标题： 格运算符与图矩阵的等价性 显示英文标题

标题： Equivalence of lattice operators and graph matrices

摘要： 我们探讨格点场论与图论之间的关系，特别强调谱图理论范围内狄拉克和标量格点算子及矩阵之间的相互作用。 除了深入研究谱图理论的基本概念，如邻接矩阵和拉普拉斯矩阵，我们引入了一种名为“反对称化邻接矩阵”的新矩阵，专门针对循环有向图（$T^1$格点）和简单有向路径（$B^1$格点）。 图论矩阵与格点算子之间的非平凡关系表明，图拉普拉斯矩阵反映了格点标量算子和格点费米子中的威尔逊项，而反对称化邻接矩阵及其在高维的扩展则等价于原始格点狄拉克算子。 基于这些联系，我们提供了两个关键断言的严格证明：(i) 自由格点标量算子的零模计数与底层图（格点）的零阶贝蒂数一致。(ii) 自由格点费米子算子中狄拉克零模的最大计数等于当$D$维图由循环有向图（$T^1$格点）和简单有向路径（$B^1$格点）的笛卡尔积产生时所有贝蒂数的累积和。 显示英文摘要

摘要： We explore the relationship between lattice field theory and graph theory, placing special emphasis on the interplay between Dirac and scalar lattice operators and matrices within the realm of spectral graph theory. Beyond delving into fundamental concepts of spectral graph theory, such as adjacency and Laplacian matrices, we introduce a novel matrix named as "anti-symmetrized adjacency matrix", specifically tailored for cycle digraphs ($T^1$ lattice) and simple directed paths ($B^1$ lattice). The nontrivial relation between graph theory matrices and lattice operators shows that the graph Laplacian matrix mirrors the lattice scalar operator and the Wilson term in lattice fermions, while the anti-symmetrized adjacency matrix, along with its extensions to higher dimensions, are equivalent to naive lattice Dirac operators.

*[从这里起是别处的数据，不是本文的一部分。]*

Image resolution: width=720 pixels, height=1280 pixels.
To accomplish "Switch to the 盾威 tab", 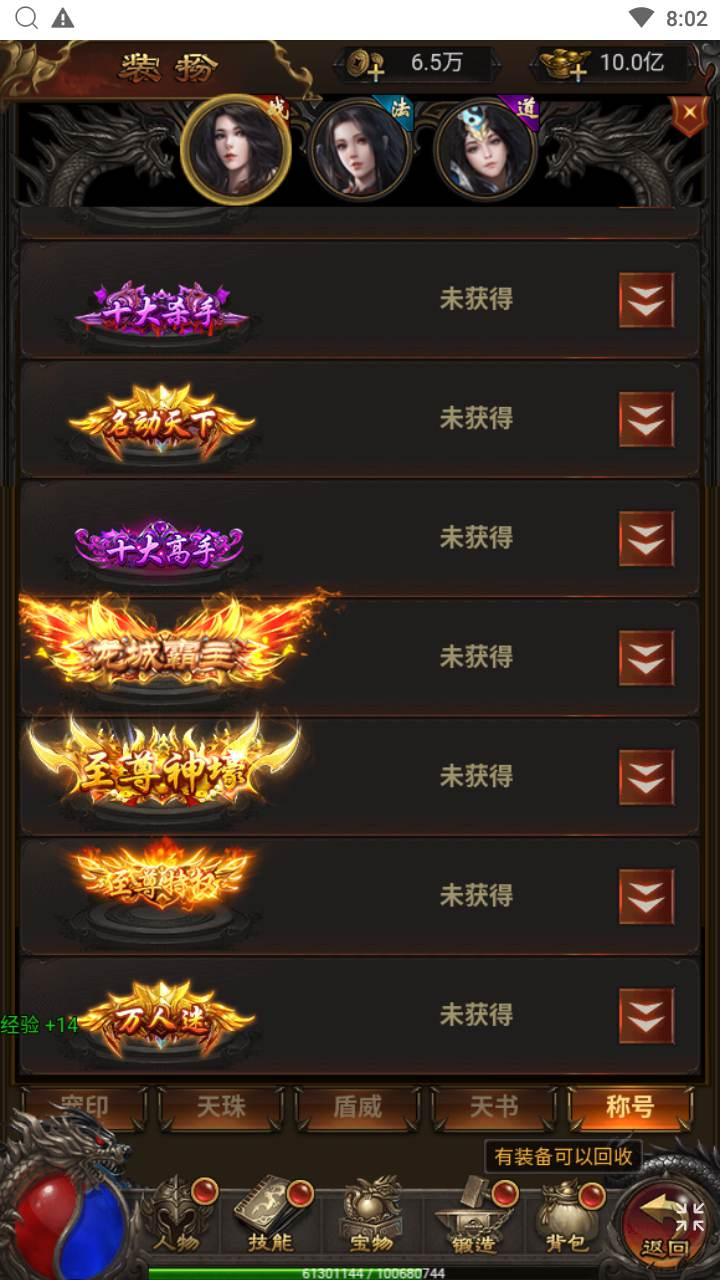I will pos(357,1107).
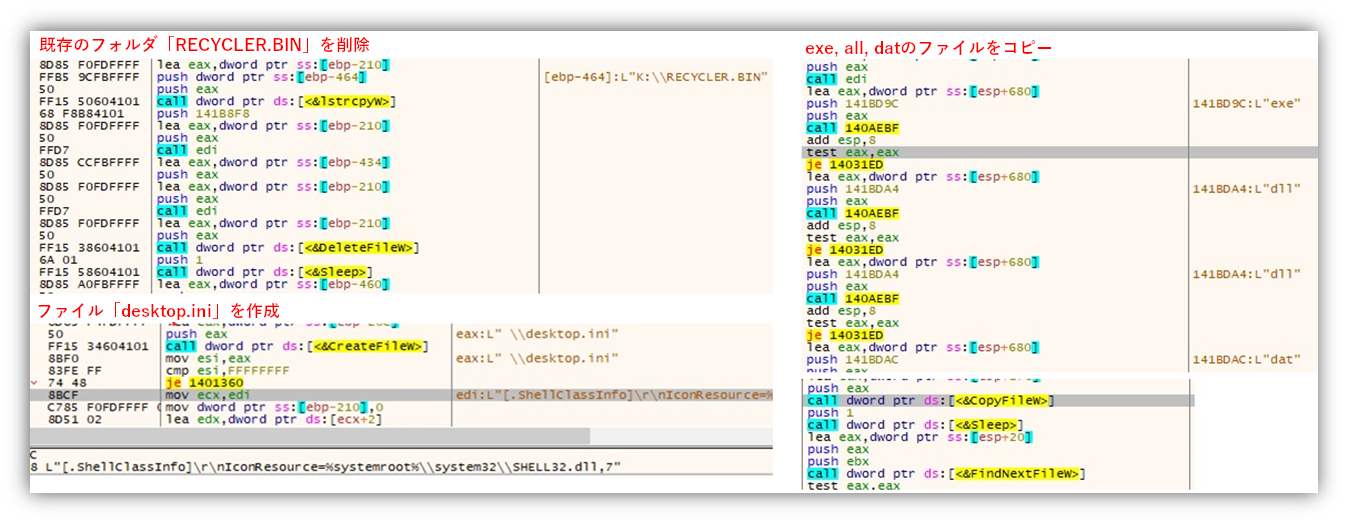Select the call DeleteFileW instruction
1348x524 pixels.
[288, 247]
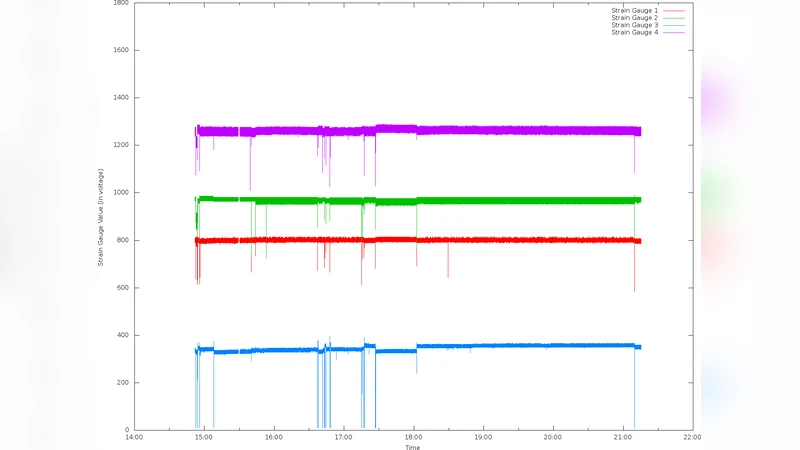Click the 20:00 tick label on time axis
The width and height of the screenshot is (800, 450).
point(553,437)
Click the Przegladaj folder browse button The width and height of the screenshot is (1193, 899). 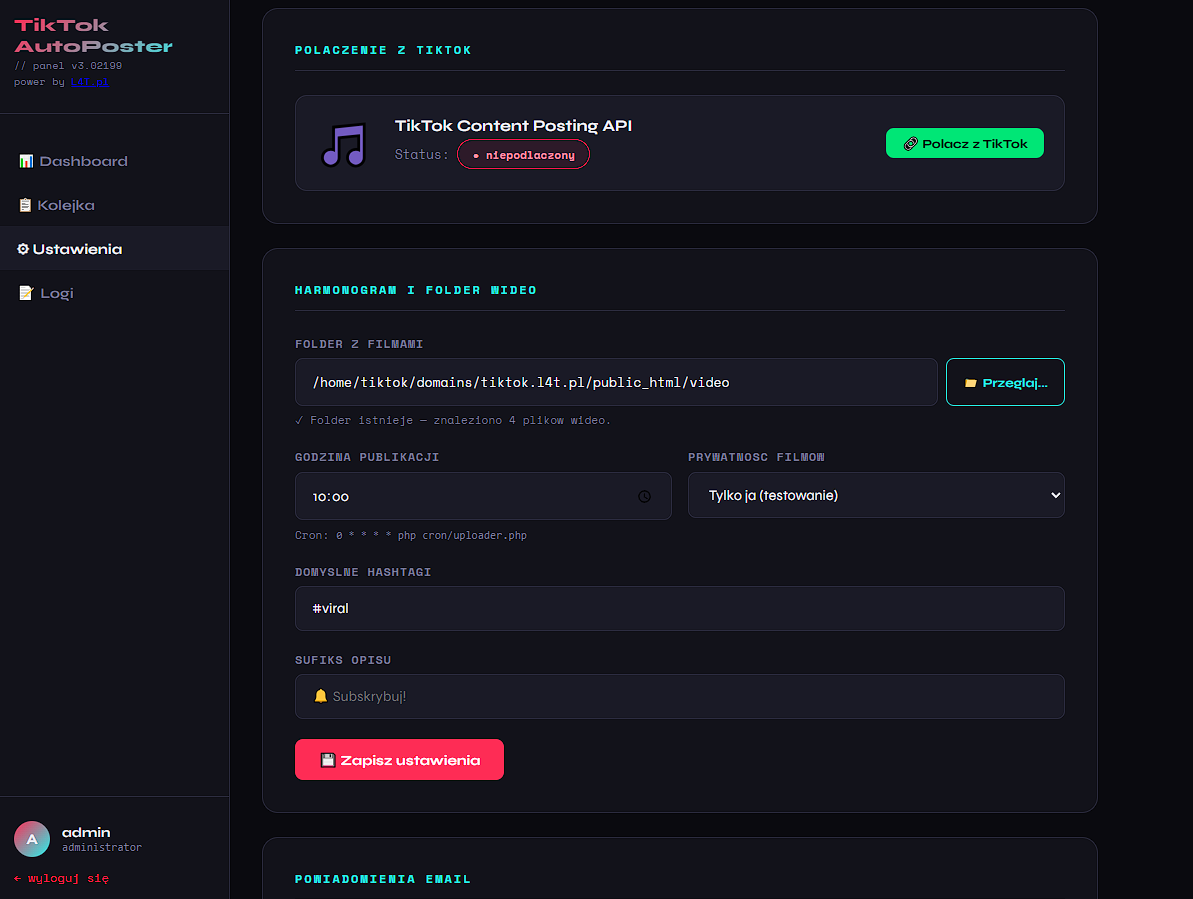(1005, 382)
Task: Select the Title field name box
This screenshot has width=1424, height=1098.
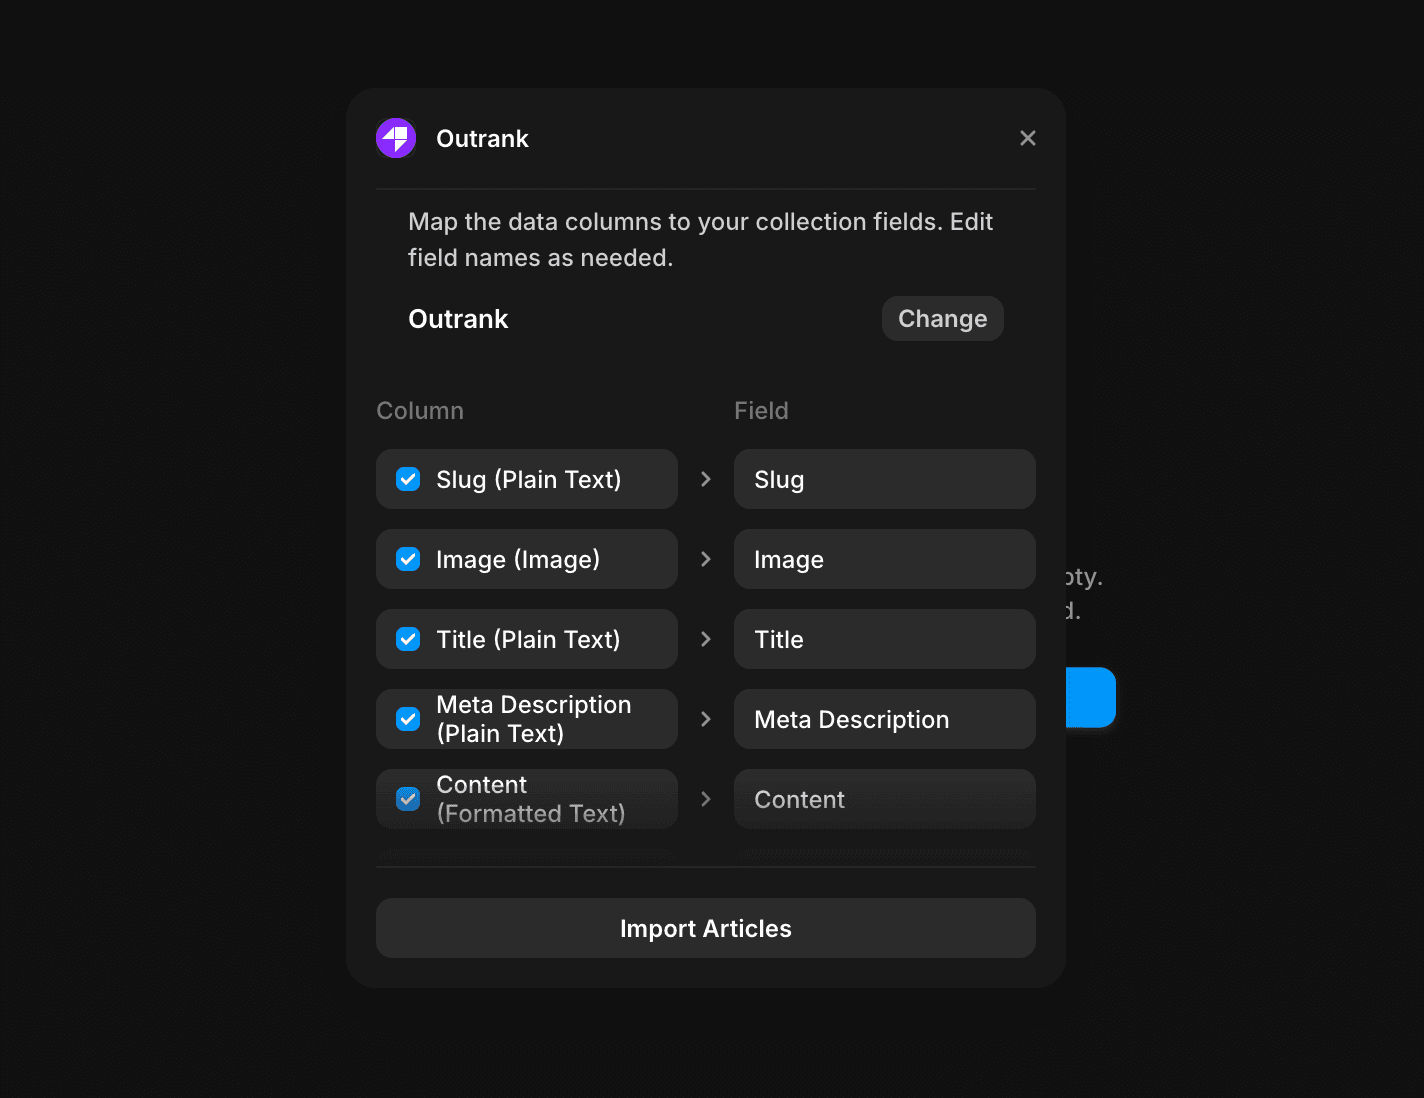Action: click(x=884, y=640)
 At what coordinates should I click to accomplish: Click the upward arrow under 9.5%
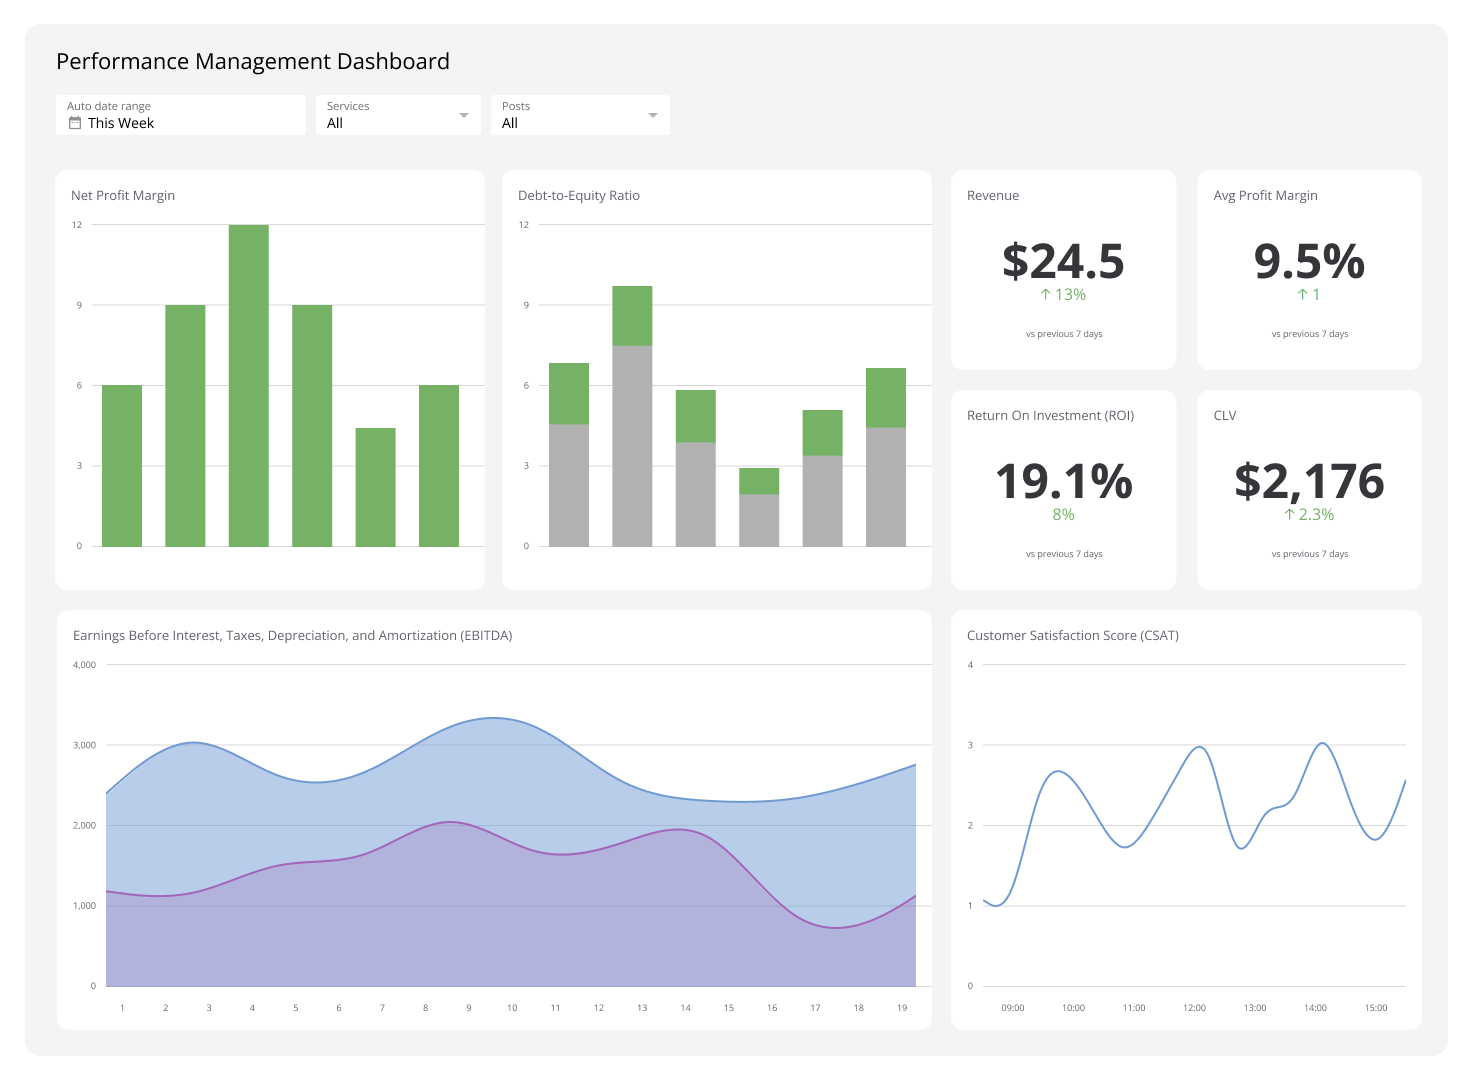(x=1301, y=294)
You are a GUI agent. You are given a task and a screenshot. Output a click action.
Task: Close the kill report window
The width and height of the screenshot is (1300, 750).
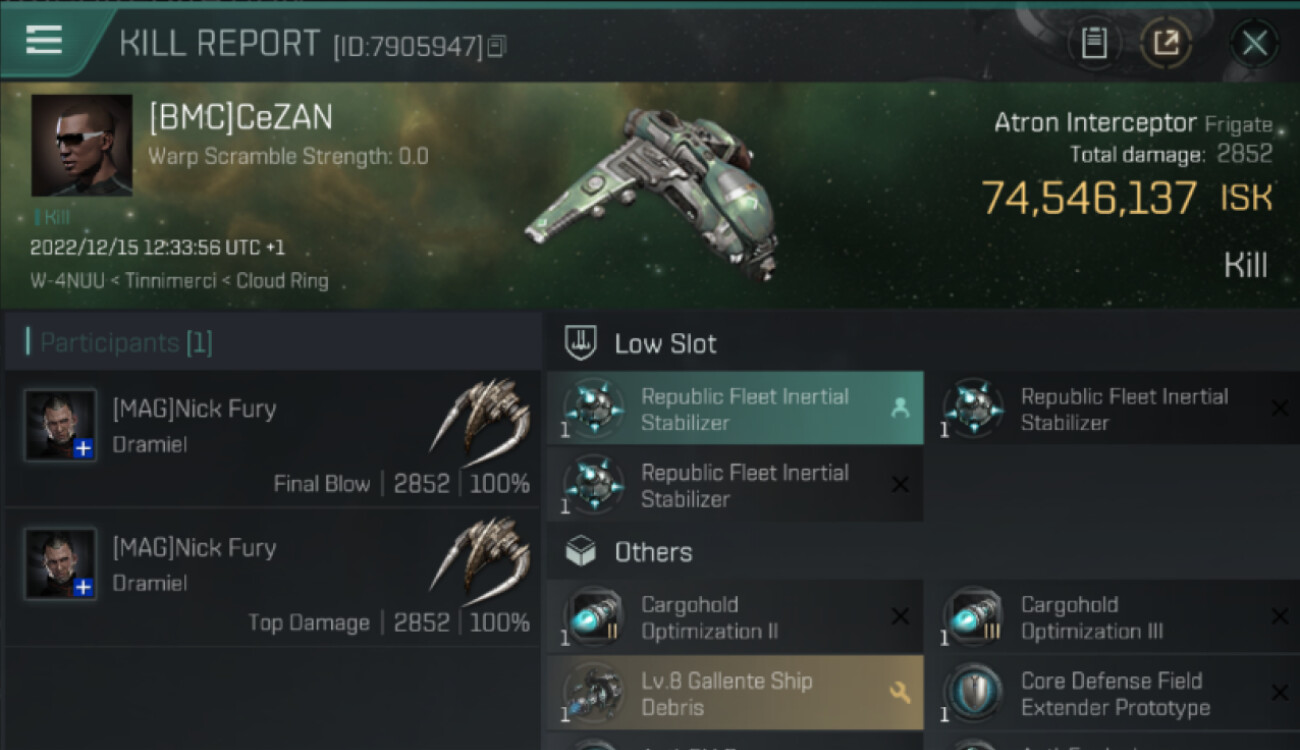click(1254, 43)
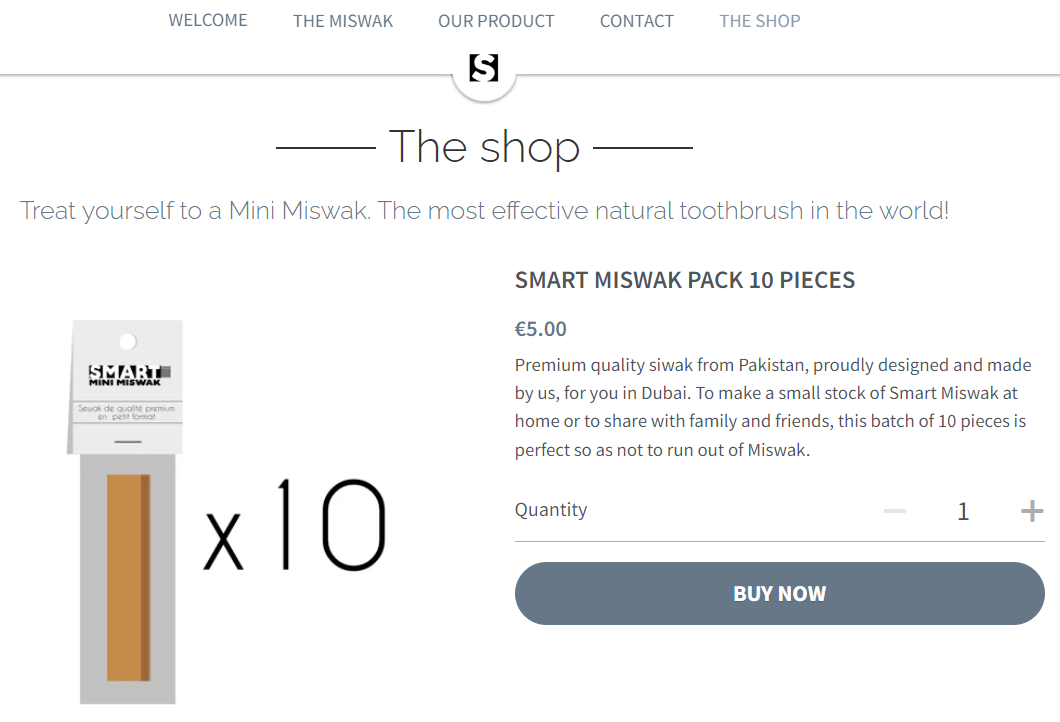
Task: Open the CONTACT page
Action: tap(637, 20)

Building upon these connections, we provide rigorous proofs for two key assertions: (i) The count of zero-modes in a free lattice scalar operator coincides with the zeroth Betti number of the underlying graph (lattice). (ii) The maximum count of Dirac zero-modes in a free lattice fermion operator is equivalent to the cumulative sum of all Betti numbers when the $D$-dimensional graph results from a cartesian product of cycle digraphs ($T^1$ lattice) and simple directed paths ($B^1$ lattice).